Eko menegaskan, pihaknya hanya akan mengurusi kasus hukum dan membantu pihak kepolisian dalam mencari pelaku dan saksi penelantaran bayi tersebut. "Polisi mencari informasi dari warga sekitar dan mencari siapa pelaku yang telah melanggar Undang-undang Perlindungan Anak tersebut," katanya.
Sampai saat ini polisi telah mengumpulkan tiga saksi, namun pihaknya belum memverifikasi data yang diuatakan ketiga saksi soal dua orang yang dicurigasi warga sebagai ayah dan ibu bayi laki-laki tersebut.
Sebelumnya diberitakan, bayi laki-laki yang diperkirakan berusia satu minggu ditemukan Maulana Baktiar (38), warga Komplek Migas No.52 RT.009, RW 01, Kelurahan Joglo, Kembangan, Jakarta Barat.
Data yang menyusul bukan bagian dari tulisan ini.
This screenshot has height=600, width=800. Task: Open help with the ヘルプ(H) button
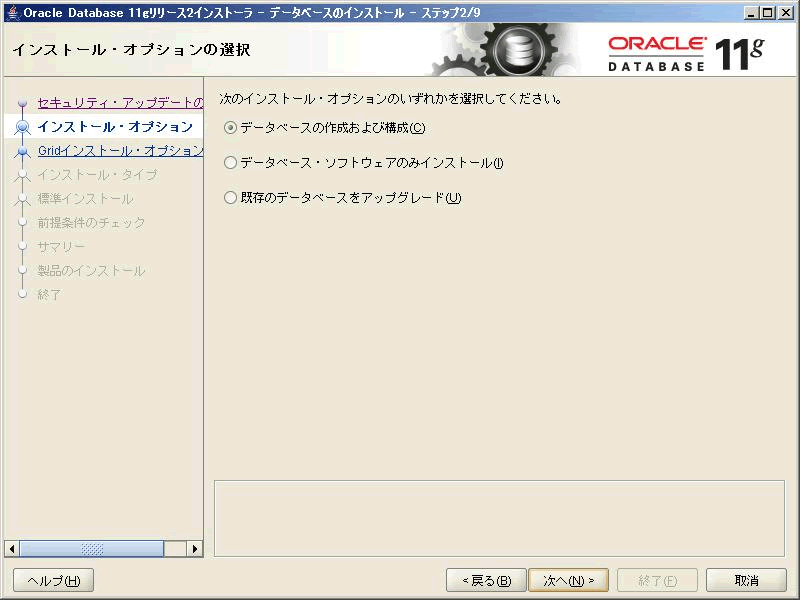pos(53,581)
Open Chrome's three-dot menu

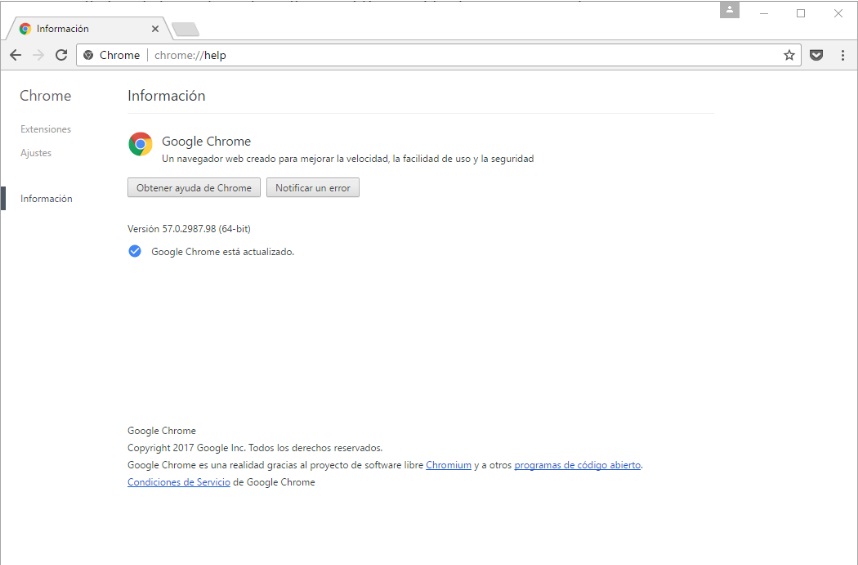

Ia mengatakan, bayi tersebut tergeletak di pinggir jalan dekat tempat sampah dan selokan.
Bayi laki-laki tersebut hanya mengenakan popok dan di sampingnya terdapat dua kantong plastik merah, satu berisi popok dan selimut bayi, satunya lagi terdapat alat mandi dan sekaleng susu bubuk bayi.
Sampai saat ini, bayi tersebut dalam perawatan Bidan Ningsih di Rumah Sakit Bersalin Kelurahan Joglo, di jalan Murni RT 16 RW 02, Joglo Raya, Kembangan, Jakarta Barat.